What's High Speed for a Top-Quality CNC?

What kind of RPM and feed speed represents top-flight performance for modern CNC equipment? February 20, 2011

Question
I was talking to a German fellow the other day who has spent many years running CNC's. He is currently working for a company which has a Weeke CNC, and he was telling me that he runs a triple flute compression bit at 24000 rpm with a travel speed of 25 meters/min. He said it cuts like butter. I was thinking of giving it a try, but was wondering what others thought or how many are doing this.

Forum Responses
(CNC Forum)
From contributor I:
25 meters per minutes translates to about 985 inches per minute. It might be possible depending on the tool geometry. There are tooling vendors out there that have claimed even higher possible cutting rates. When evaluating a claim of cutting speeds, one has to determine if the speed being referred to is programmed speed or actual achieved speed.

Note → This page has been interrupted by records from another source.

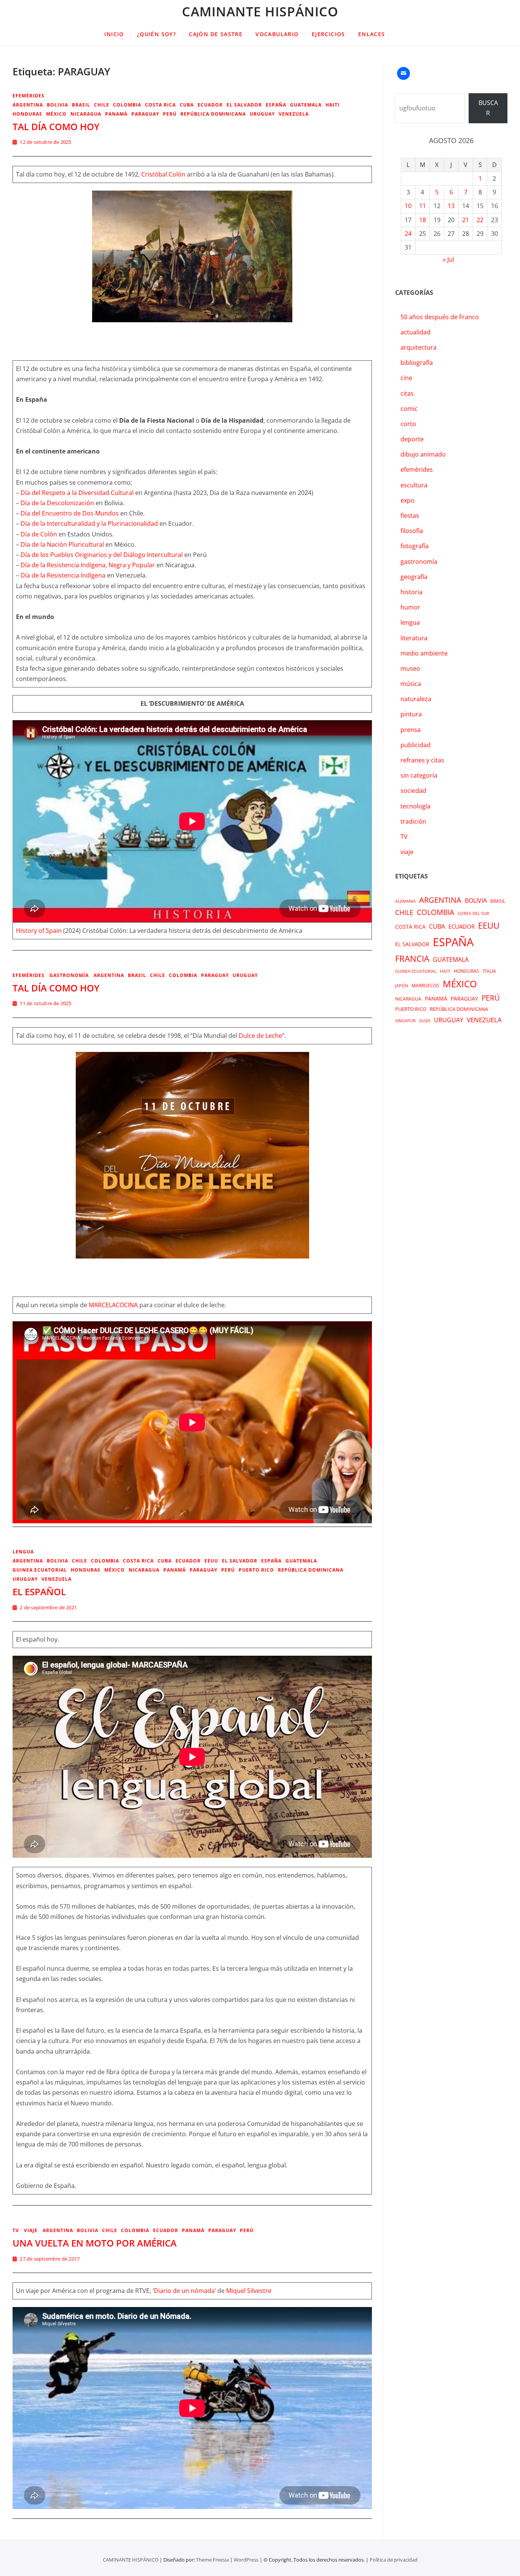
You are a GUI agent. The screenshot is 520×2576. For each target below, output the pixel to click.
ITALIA (489, 971)
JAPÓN (401, 985)
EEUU (211, 1561)
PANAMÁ (116, 114)
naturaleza (415, 699)
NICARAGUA (85, 114)
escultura (413, 485)
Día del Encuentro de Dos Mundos (70, 513)
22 (480, 220)
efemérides (29, 95)
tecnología (415, 806)
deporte (412, 439)
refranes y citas (422, 760)
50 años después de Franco (439, 317)
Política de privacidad (394, 2559)
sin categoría (418, 775)
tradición (413, 821)
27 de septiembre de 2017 (49, 2258)
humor (410, 607)
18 (422, 220)
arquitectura (418, 347)
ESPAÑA (276, 105)
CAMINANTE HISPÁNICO (260, 11)
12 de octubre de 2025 (45, 141)
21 (465, 220)
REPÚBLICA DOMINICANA (213, 114)
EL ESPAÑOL (39, 1591)
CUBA (187, 105)
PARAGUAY (145, 114)
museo (410, 668)
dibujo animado (423, 454)
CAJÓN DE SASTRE (215, 34)
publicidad (415, 745)
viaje (31, 2230)
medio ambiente (424, 653)
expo (407, 500)
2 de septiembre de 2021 (48, 1607)
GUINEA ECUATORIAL (40, 1570)
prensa (410, 730)
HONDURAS (27, 114)
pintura (411, 714)
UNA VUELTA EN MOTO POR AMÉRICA (95, 2243)
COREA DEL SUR (473, 913)
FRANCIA (412, 958)
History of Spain (39, 930)
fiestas (409, 515)
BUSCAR (488, 108)
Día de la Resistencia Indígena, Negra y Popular (88, 565)
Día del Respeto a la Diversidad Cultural (77, 492)
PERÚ (170, 114)
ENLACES (371, 34)
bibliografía (416, 362)
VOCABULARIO (276, 34)
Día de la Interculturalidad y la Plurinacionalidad (89, 523)
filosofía (411, 531)
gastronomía (69, 975)
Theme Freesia (212, 2559)
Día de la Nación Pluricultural (62, 544)
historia (411, 592)
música (410, 683)
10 (408, 206)
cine (406, 378)
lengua (23, 1551)
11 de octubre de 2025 (45, 1003)
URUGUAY (262, 114)
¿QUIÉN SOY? (156, 34)
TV (16, 2230)
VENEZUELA (294, 114)
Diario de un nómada (184, 2290)
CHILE (101, 105)
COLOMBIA (127, 105)
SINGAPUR (405, 1020)
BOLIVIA (57, 105)
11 (422, 206)
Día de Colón (39, 534)
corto (408, 424)
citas (407, 393)
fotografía (414, 546)
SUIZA (425, 1020)
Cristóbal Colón (163, 174)
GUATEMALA (306, 105)
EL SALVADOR (244, 105)
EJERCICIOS (328, 34)
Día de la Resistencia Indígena (63, 575)
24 (408, 233)
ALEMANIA (405, 901)
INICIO (114, 34)
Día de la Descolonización (57, 503)
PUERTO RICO (256, 1570)
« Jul (448, 259)
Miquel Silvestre (248, 2290)
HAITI (332, 105)
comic (409, 408)
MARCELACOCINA (113, 1305)
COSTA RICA (160, 105)
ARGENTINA (28, 105)
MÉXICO (56, 114)
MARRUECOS (425, 985)
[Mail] (403, 73)
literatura (413, 638)
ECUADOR (210, 105)
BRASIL (81, 105)
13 (451, 206)
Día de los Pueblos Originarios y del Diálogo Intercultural (102, 555)
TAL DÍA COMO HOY (56, 126)
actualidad (415, 332)
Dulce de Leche (260, 1035)
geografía (413, 577)
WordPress (246, 2559)
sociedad (413, 790)
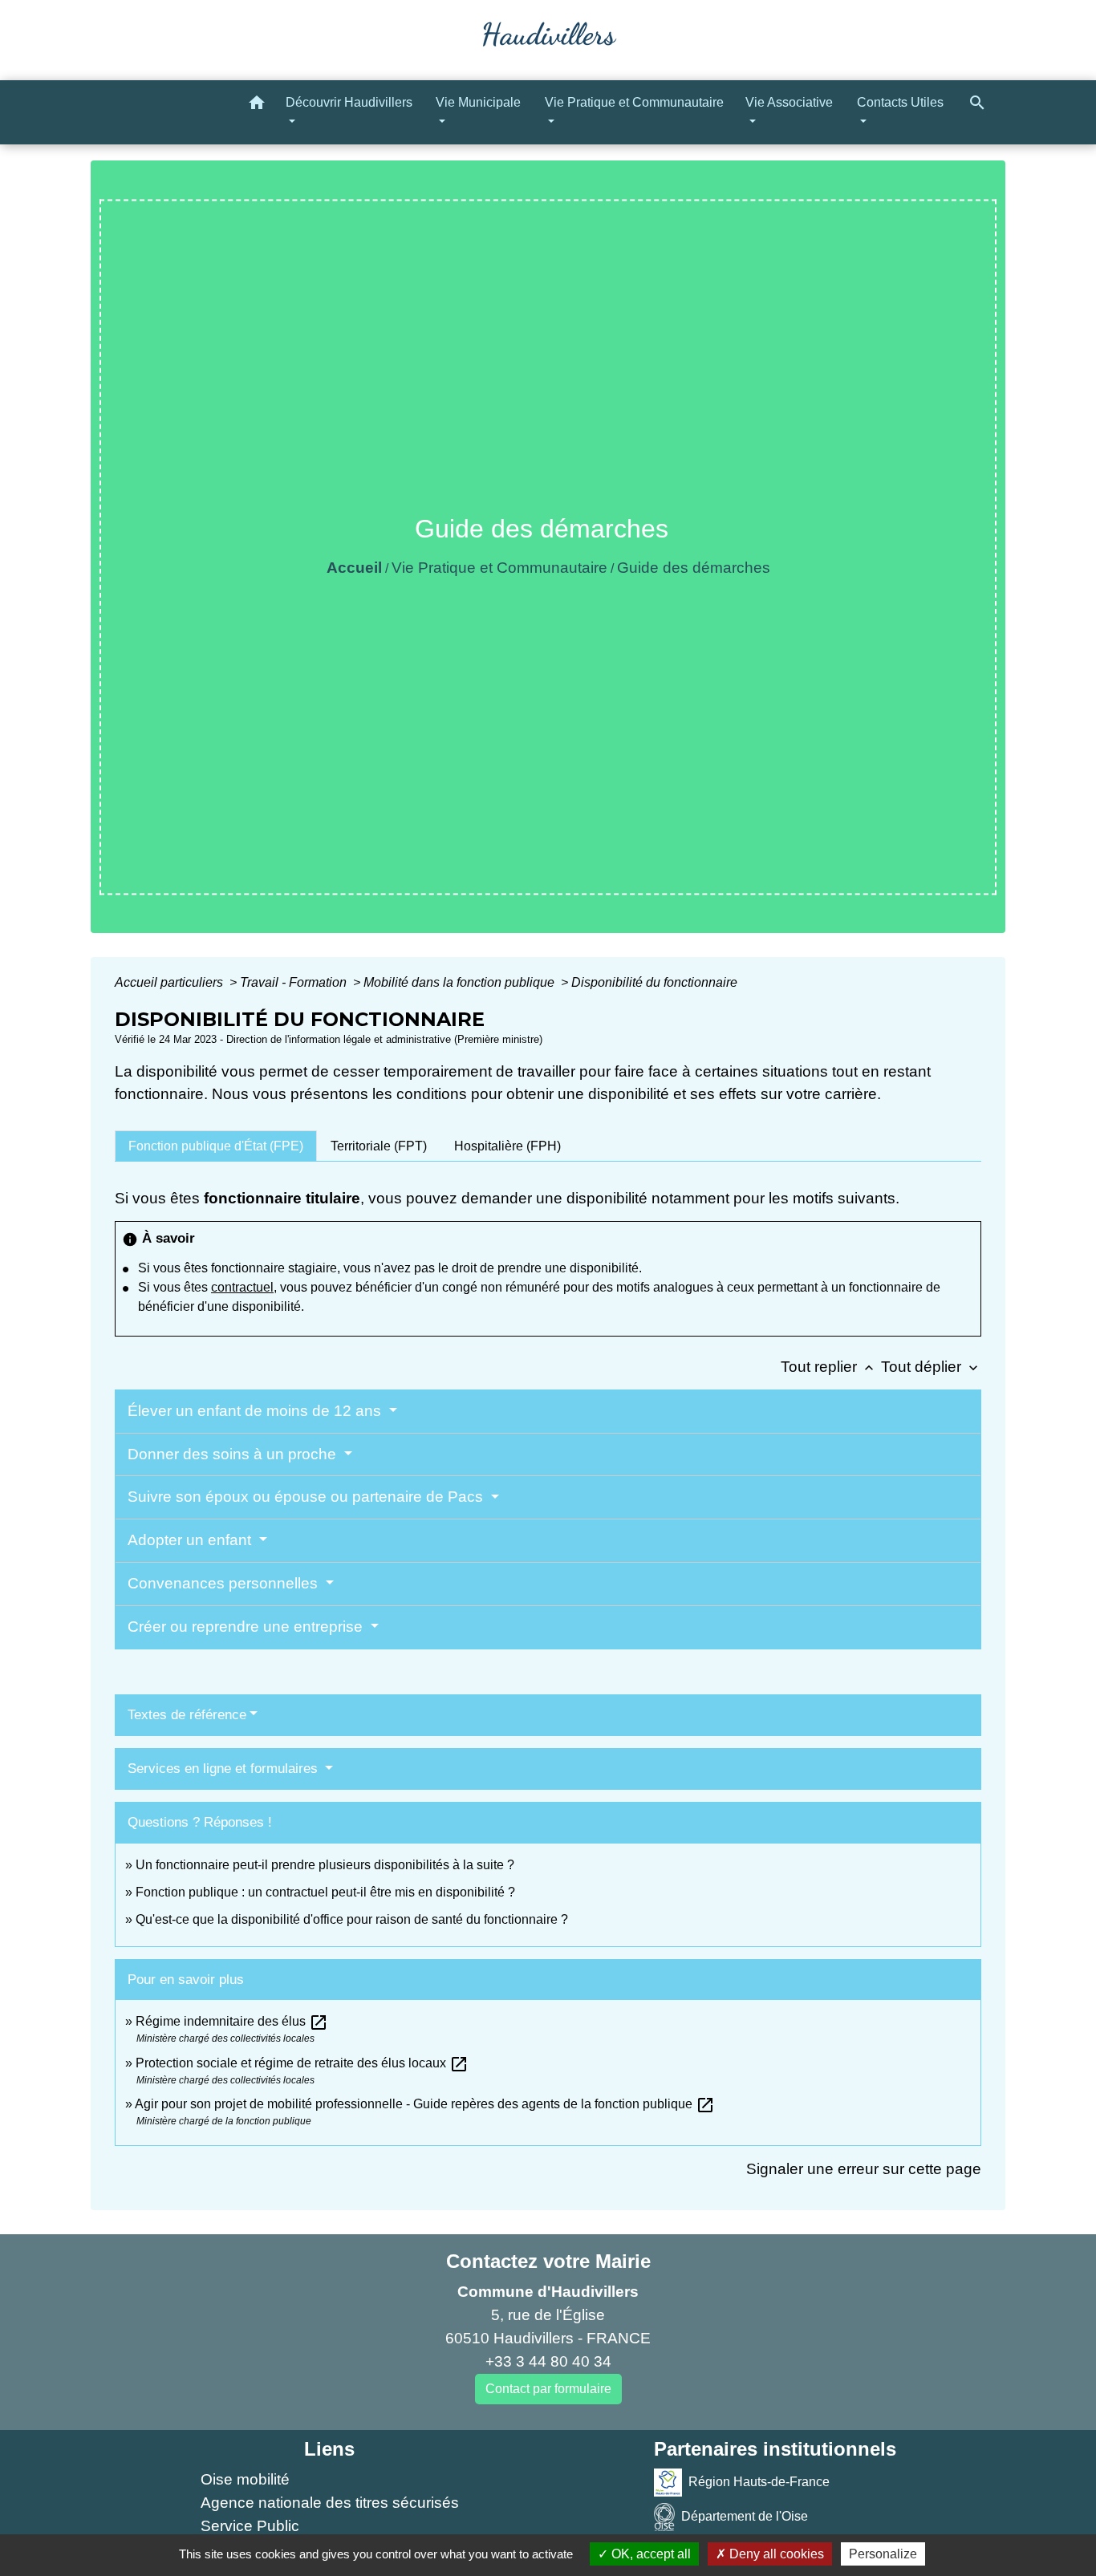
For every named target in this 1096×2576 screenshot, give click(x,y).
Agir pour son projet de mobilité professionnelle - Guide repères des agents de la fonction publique (425, 2104)
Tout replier (829, 1366)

Depending on the part sizes and the acceleration/deceleration rates of the machine, the programmed speed may be rarely or never actually achieved. A couple of sheets of nested drawer box parts may cut fine, whereas a couple of pantry gables could burn your tool out.



From contributor K:
I have cut on a Homag machine at 40 meters per min. It is amazing what quality machines and tooling can do.


From contributor F:
On my Thermwood I have cut 3/4" plywood at 1200 IPM with a 3/8" two flute compression bit turning 18000 rpm. It actually cut quite well, however you are going to get more tool deflection. This was for large curved framing parts so the machine easily got to the 1200 ipm.



From contributor M:
Speed is a funny thing. I have cut over 2000 IPM, but standard feeds for me are between 175 IPM and 1200 IPM. Why the big difference? It depends on the tooling capability and material being cut. The other consideration is the acceleration and deceleration of the machine. It takes space to attain speed and slow for corners, or direction change. Unless you have a long arc, or straight line, top speeds never happen on most machines. Everybody likes to see how fast we can go, but going flat out, day in and day out just doesn't happen very much, if at all.


From contributor Y:
I am new to CNC and have owned our Weeke (Homag) for about two months. At first I was running 15m/min. The good folks here at WOODWEB have helped me with chip load and feeds and rpm. I am currently running with great success a 1/2" compression two flute at 21-22 m/min at18000 rpm in 3/4" material (one pass not stepped).

This is the actual cutting speed achieved. I can watch the feed speed as it is cutting and it drops for a very short period at corners. The ramp up speed (acceleration) on my machine is fast, the tech who installed it actually slowed it down he said I didn't need it so fast. I have a three flute I am waiting to try and will start cutting with it over 30 m/min. It's so fast I needed to hire guys just to keep up with its output. It runs maybe 20% of the day on average.